To be done
Transcribe the passage of the scikit-learn linear regression tutorial running from "Introduction" through "of 2.5 slope.".

Text segment
☆ ☆ ☆

Linear Regression Using scikit-learn

Back To Index

03_LinearRegression_Scikit

Introduction

We in this section extend the code from tutorial-02, to construct a linear regression model between X (number of insurance claims) and Y (amount paid out) for various geographical regions in Swedish insurance market. In previous section, we examined the 2-Dimensional scatter plot between X and Y and reasoned an expected linear relationship of 2.5 slope.

We use sckit_learn package, and follow demonstrative example from : https://scikit-learn.org/stable/auto_examples/linear_model/plot_ols.html

to construct a model for describing the relationship between X and Y.

In [1]:
###################################################
#  Filename : linear_regression_scikit            #
#  Purpose : To demonstrate simple linear regress #
#   using the sklearn library                     #
#            1. Create Predictive Model           #
#            2. Visualize the Model Performance   #
#  Author : Niel S.                               #
#  The English Tea Company LLC                    #
###################################################


from matplotlib import pyplot as plt
from sklearn import linear_model, metrics

#The Dataset.

#These are the values of the independent variable.

☆ ☆ ☆

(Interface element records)

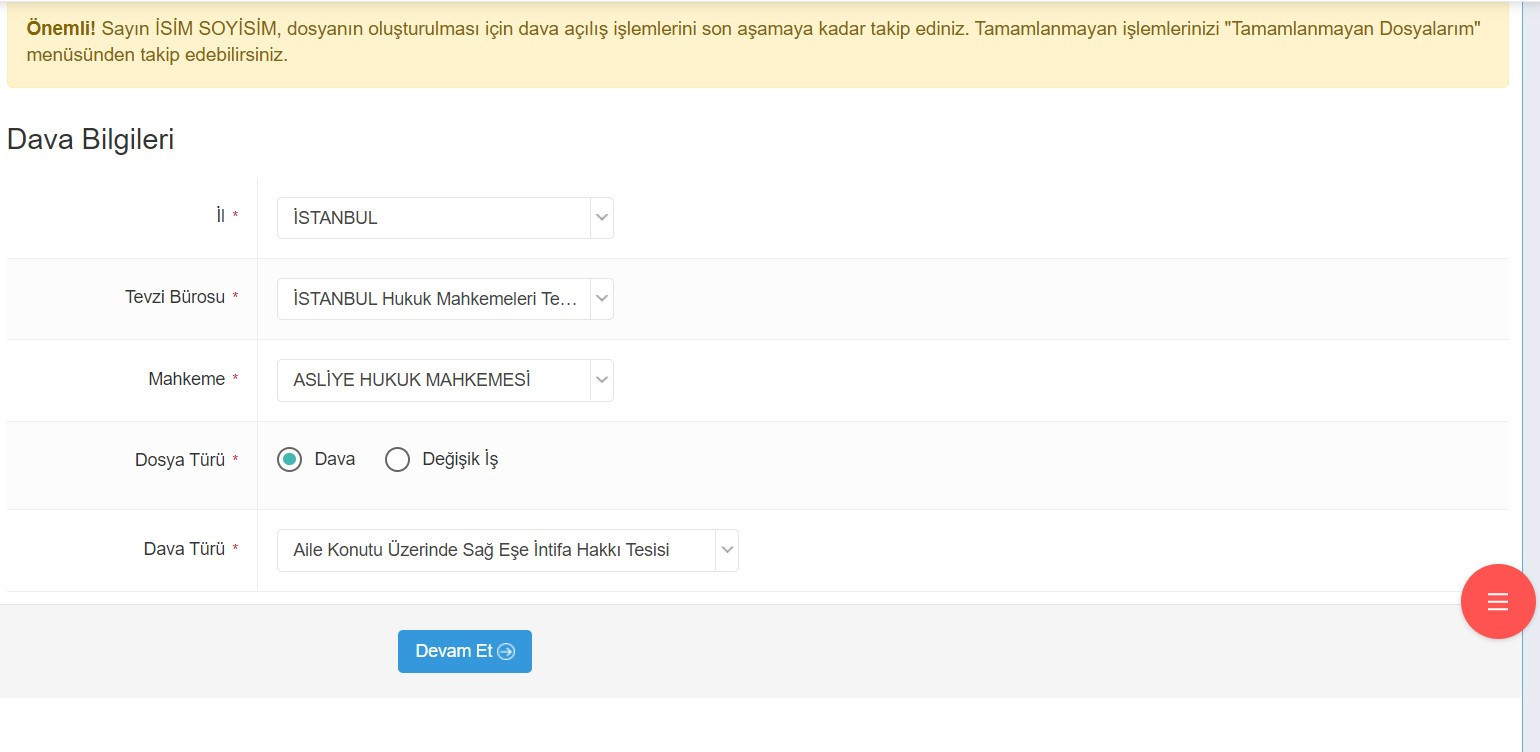Open the ASLİYE HUKUK MAHKEMESİ dropdown

[434, 380]
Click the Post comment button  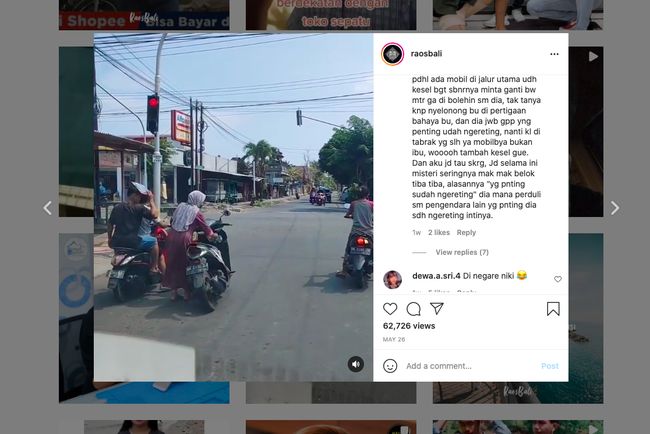pyautogui.click(x=550, y=366)
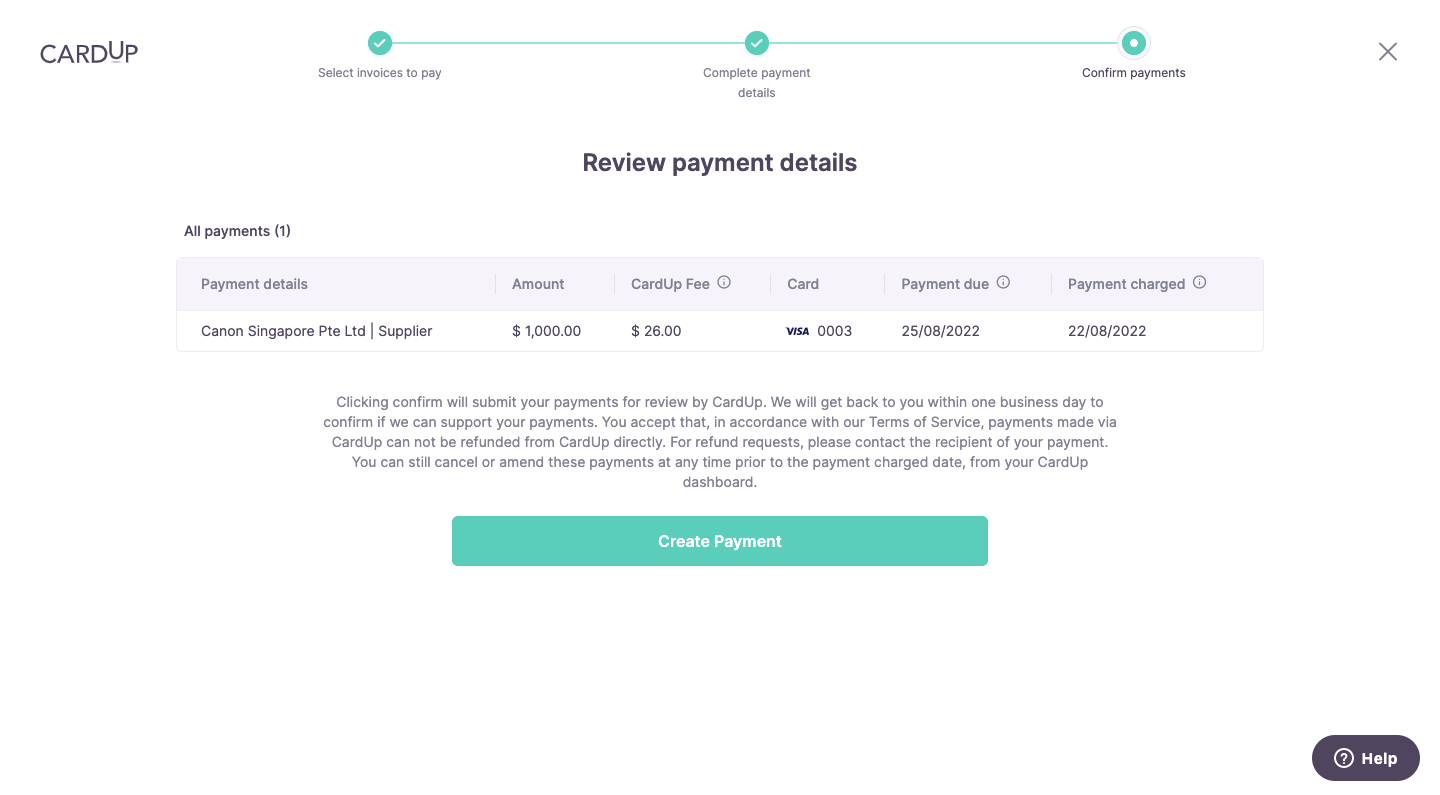Click the Payment details column header
Viewport: 1440px width, 795px height.
[x=254, y=284]
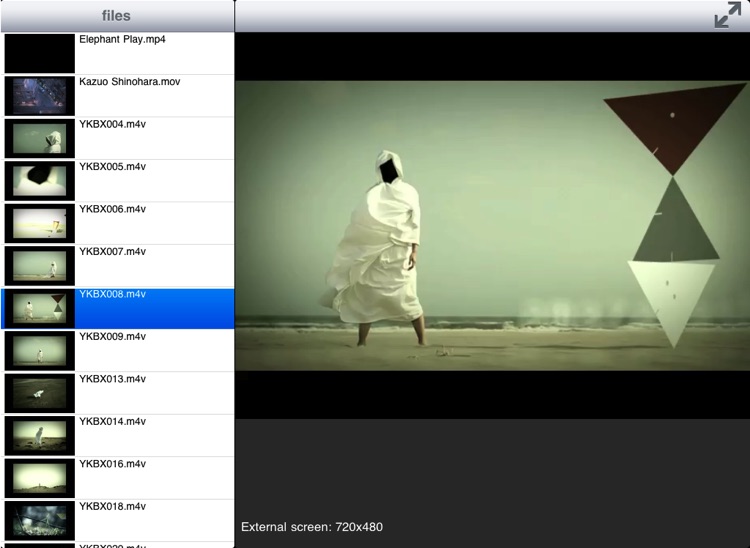Choose the YKBX016.m4v file
The width and height of the screenshot is (750, 548).
click(155, 478)
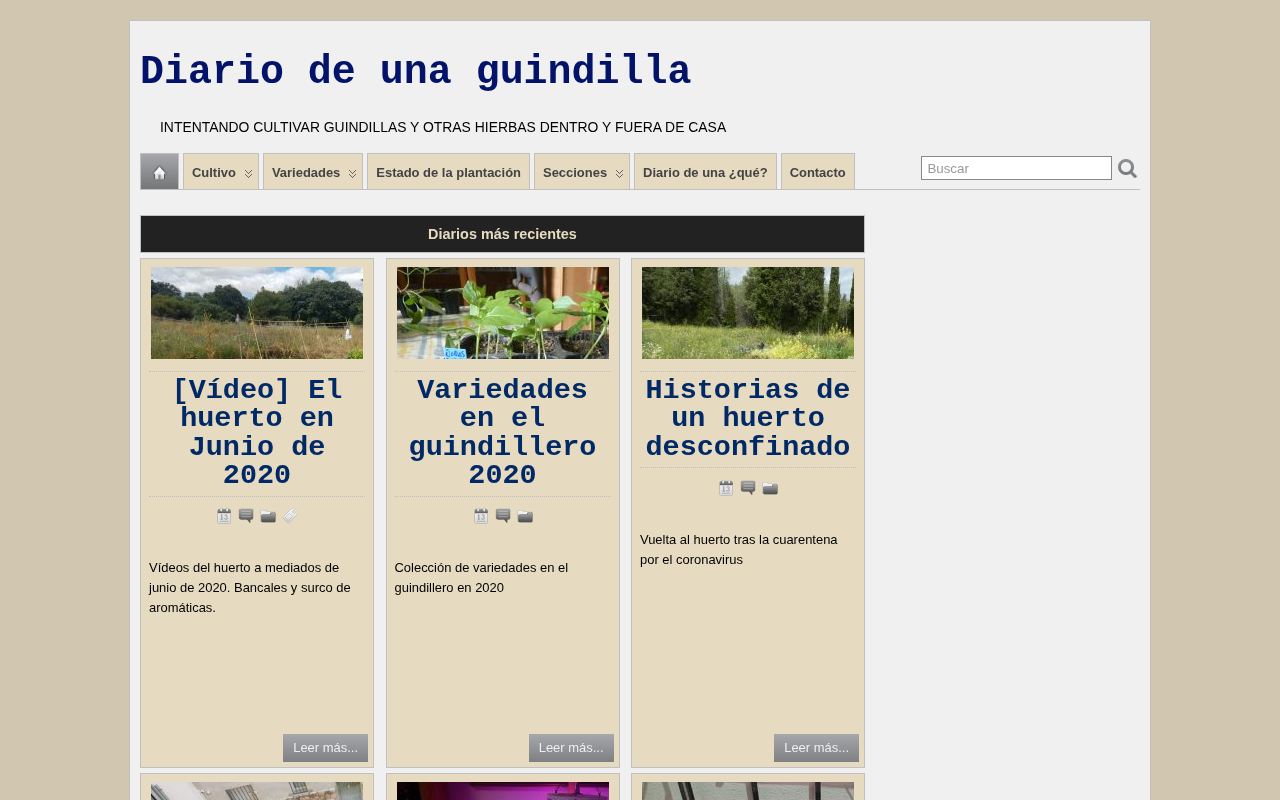This screenshot has width=1280, height=800.
Task: Go to Diario de una ¿qué? page
Action: pos(705,172)
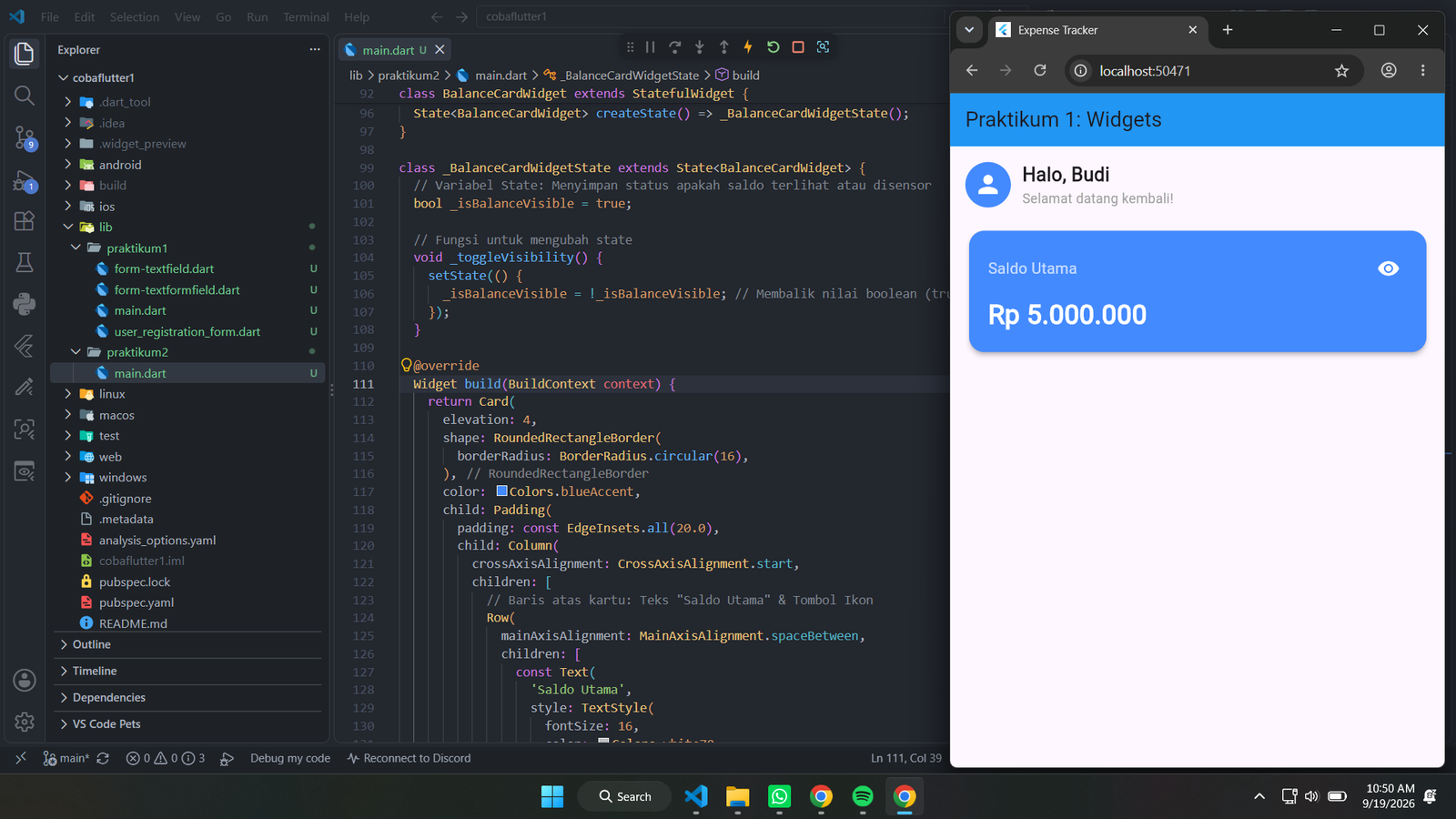Expand the android folder
The image size is (1456, 819).
click(x=120, y=165)
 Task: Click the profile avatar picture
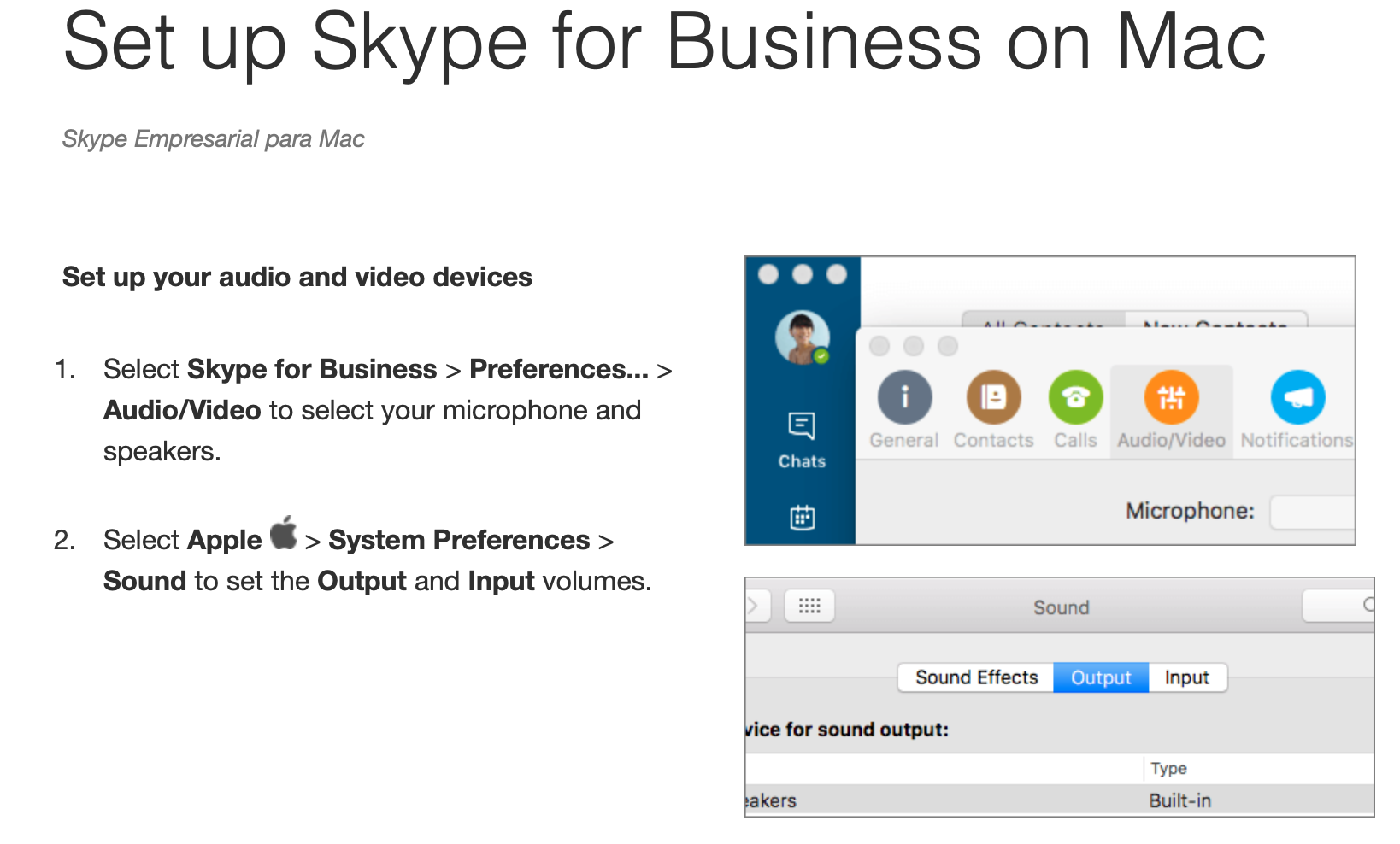(802, 337)
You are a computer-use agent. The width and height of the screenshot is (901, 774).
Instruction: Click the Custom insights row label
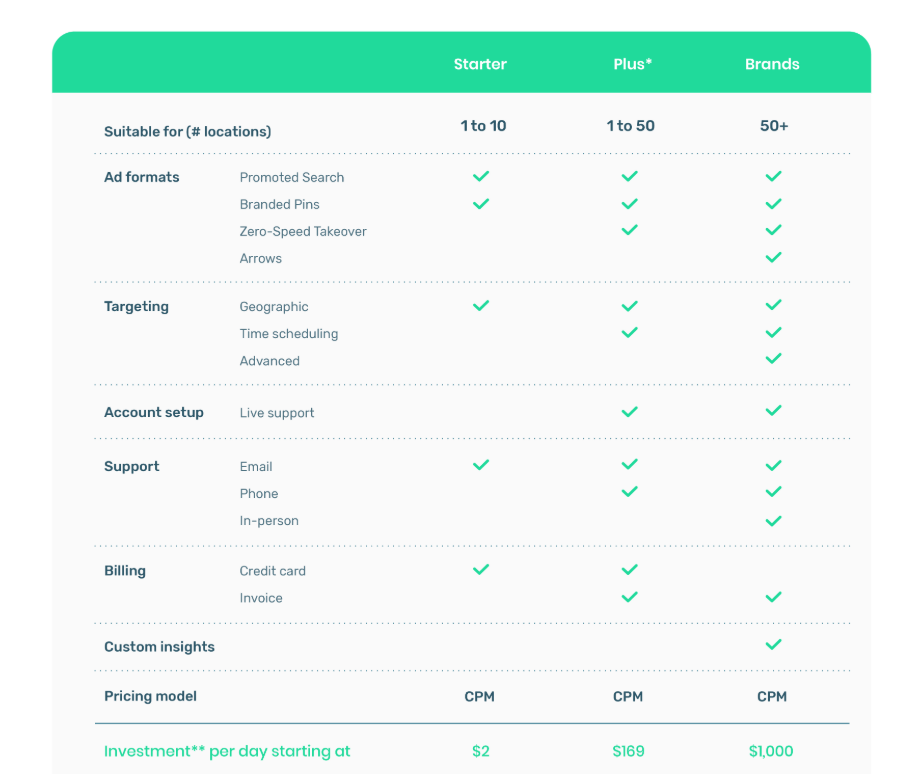click(159, 647)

☆ ☆ ☆

Result of this exercise
Introduction

We in this section extend the code from tutorial-02, to construct a linear regression model between X (number of insurance claims) and Y (amount paid out) for various geographical regions in Swedish insurance market. In previous section, we examined the 2-Dimensional scatter plot between X and Y and reasoned an expected linear relationship of 2.5 slope.